===== Data for analysis =====

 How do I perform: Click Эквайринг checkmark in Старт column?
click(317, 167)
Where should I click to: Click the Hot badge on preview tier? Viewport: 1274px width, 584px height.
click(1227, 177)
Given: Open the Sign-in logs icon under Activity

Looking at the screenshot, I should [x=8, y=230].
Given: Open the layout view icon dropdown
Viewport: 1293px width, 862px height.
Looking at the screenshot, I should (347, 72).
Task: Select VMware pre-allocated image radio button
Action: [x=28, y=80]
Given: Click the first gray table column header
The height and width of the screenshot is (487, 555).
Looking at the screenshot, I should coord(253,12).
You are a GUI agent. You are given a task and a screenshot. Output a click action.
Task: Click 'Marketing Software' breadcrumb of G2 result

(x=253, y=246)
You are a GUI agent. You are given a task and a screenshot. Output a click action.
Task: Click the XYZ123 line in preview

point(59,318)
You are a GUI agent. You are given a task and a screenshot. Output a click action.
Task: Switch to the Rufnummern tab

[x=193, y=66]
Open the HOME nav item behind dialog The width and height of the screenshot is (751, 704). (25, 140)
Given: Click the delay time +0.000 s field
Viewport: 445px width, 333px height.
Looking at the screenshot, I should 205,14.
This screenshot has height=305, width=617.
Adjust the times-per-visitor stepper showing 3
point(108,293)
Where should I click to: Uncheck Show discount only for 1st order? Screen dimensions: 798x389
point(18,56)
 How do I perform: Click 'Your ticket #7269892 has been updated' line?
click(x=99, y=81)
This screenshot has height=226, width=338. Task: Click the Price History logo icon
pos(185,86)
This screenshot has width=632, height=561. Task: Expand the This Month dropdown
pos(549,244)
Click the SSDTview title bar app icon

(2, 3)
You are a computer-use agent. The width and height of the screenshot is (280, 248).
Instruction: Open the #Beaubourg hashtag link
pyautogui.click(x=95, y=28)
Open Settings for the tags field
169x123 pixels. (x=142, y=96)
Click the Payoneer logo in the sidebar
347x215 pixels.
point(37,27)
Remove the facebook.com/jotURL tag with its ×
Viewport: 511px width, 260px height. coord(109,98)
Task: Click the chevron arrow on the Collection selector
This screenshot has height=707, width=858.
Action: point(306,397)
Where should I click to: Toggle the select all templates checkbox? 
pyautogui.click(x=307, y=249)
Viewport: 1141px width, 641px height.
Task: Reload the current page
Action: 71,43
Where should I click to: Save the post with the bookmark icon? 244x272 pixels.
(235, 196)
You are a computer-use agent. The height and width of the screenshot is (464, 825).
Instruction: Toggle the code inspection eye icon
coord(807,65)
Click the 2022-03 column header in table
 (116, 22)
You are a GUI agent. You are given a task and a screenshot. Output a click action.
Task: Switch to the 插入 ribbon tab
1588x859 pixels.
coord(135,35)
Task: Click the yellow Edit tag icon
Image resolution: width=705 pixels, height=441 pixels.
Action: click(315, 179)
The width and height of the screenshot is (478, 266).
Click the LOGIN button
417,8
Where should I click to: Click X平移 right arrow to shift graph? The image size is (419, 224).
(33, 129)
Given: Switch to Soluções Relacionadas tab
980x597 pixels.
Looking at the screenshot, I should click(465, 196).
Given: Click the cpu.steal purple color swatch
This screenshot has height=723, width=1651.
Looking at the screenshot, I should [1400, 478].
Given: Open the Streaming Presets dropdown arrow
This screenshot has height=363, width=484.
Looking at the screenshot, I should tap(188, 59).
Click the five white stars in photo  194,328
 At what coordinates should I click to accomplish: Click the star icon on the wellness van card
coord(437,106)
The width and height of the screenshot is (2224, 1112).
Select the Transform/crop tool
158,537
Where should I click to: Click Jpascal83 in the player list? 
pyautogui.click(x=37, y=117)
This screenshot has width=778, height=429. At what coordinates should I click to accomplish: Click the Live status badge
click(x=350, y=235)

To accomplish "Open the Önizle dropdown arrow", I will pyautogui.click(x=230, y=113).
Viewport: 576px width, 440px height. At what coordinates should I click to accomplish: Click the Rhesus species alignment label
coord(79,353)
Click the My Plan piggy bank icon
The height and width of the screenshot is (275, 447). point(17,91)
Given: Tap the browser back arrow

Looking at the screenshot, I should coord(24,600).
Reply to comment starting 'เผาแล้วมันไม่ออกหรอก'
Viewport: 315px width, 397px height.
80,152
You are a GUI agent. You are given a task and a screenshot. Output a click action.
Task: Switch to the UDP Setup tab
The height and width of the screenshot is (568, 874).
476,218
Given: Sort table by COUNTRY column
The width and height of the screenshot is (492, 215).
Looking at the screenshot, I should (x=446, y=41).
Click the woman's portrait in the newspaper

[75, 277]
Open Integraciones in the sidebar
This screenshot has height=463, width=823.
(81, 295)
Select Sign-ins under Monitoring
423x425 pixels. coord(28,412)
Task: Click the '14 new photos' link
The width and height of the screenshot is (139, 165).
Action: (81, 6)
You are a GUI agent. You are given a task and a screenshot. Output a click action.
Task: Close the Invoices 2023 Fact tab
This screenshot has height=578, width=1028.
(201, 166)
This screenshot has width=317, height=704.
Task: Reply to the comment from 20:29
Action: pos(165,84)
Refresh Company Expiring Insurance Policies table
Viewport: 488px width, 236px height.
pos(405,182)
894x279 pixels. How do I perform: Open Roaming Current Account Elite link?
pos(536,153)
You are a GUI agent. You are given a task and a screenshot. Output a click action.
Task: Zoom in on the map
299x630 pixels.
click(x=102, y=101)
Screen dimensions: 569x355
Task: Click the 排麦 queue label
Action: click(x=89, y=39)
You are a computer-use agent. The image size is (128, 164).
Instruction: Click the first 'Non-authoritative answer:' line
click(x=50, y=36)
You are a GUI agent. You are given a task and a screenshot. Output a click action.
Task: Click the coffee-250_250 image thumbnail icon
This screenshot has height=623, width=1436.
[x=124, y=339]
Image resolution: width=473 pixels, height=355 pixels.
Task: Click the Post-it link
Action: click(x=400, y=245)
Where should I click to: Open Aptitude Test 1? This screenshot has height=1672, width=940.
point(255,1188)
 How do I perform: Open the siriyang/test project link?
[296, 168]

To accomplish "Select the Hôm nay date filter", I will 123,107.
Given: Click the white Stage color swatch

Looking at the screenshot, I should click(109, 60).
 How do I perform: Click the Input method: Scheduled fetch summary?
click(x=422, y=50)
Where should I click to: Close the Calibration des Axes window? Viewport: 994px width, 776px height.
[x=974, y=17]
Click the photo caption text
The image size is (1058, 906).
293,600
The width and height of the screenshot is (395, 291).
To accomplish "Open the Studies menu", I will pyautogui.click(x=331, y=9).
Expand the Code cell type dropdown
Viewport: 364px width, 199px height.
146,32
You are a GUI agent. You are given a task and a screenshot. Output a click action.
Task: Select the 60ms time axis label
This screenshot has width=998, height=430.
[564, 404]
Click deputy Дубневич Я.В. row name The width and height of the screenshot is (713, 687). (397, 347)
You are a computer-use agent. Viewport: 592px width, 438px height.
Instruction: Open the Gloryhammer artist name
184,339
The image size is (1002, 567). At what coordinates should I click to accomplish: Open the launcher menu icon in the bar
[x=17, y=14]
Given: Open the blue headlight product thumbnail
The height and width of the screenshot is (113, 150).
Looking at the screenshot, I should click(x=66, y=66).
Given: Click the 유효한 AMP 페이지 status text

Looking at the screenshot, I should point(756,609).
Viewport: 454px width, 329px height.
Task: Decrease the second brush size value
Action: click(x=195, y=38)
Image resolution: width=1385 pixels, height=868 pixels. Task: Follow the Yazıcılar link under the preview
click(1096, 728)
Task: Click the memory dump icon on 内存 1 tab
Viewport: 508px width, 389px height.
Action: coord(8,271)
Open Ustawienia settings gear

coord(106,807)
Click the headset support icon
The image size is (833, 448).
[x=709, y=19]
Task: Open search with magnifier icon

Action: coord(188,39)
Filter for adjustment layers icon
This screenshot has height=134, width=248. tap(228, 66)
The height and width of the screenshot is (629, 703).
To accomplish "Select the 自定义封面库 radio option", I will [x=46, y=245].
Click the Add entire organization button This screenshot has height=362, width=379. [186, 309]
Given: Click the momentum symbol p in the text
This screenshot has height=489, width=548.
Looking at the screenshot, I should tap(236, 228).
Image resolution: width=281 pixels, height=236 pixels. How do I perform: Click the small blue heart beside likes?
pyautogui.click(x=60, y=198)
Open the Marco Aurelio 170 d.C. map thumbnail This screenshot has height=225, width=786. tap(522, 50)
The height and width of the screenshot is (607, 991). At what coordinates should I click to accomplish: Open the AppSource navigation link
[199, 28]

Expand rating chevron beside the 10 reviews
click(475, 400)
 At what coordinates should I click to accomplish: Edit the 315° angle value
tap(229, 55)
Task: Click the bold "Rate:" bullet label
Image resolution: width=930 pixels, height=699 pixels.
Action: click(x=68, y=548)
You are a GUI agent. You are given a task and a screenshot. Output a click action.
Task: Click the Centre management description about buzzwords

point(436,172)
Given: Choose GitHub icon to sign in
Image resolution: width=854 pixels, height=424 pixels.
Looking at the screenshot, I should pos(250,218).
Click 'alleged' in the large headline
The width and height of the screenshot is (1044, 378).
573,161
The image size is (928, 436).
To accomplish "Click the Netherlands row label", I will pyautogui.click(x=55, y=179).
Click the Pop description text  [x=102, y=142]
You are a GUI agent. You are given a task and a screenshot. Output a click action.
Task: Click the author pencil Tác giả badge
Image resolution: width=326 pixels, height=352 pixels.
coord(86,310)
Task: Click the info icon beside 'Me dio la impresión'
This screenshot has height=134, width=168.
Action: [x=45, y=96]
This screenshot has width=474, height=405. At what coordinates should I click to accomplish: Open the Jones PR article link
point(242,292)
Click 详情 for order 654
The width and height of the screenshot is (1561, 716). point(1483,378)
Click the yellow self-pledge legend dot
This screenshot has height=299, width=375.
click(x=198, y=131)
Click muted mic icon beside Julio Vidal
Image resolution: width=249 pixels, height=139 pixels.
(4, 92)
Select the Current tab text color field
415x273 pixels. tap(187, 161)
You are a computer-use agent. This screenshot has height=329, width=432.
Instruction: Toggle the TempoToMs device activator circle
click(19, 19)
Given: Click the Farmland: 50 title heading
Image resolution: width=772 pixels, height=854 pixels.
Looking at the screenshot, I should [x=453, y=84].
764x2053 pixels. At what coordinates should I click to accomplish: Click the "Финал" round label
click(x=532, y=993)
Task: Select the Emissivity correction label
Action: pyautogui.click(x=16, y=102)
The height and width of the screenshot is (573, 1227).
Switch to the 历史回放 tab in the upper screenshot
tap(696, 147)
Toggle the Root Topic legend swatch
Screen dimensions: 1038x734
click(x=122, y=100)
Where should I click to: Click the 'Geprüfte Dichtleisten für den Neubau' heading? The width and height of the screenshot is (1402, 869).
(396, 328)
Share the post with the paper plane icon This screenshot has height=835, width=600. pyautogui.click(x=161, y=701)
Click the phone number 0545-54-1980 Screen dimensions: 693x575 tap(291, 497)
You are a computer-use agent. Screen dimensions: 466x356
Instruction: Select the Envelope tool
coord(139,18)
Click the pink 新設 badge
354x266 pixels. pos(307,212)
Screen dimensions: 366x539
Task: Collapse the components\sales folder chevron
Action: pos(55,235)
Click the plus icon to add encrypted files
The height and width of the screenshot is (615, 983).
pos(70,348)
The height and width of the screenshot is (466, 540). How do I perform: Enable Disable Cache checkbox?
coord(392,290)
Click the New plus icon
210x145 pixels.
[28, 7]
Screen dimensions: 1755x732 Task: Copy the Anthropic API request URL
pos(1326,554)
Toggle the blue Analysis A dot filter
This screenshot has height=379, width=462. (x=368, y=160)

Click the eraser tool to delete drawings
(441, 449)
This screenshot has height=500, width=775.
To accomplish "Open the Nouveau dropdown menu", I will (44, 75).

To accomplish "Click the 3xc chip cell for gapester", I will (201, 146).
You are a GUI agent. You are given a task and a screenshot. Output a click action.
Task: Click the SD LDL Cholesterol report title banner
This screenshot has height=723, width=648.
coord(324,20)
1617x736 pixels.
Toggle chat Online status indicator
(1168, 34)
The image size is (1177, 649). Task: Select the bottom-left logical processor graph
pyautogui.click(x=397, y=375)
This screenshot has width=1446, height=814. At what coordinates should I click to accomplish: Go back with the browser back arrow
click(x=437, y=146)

=====

Exercise: Beginning at the line that contains "This screenshot has height=500, width=775.", give again every line down to the end of the material, exactly as written, and stop there.

Output:
This screenshot has height=500, width=775.
To accomplish "Open the Nouveau dropdown menu", I will (44, 75).

To accomplish "Click the 3xc chip cell for gapester", I will (201, 146).
You are a GUI agent. You are given a task and a screenshot. Output a click action.
Task: Click the SD LDL Cholesterol report title banner
This screenshot has height=723, width=648.
coord(324,20)
1617x736 pixels.
Toggle chat Online status indicator
(1168, 34)
The image size is (1177, 649). Task: Select the bottom-left logical processor graph
pyautogui.click(x=397, y=375)
This screenshot has width=1446, height=814. At what coordinates should I click to accomplish: Go back with the browser back arrow
click(x=437, y=146)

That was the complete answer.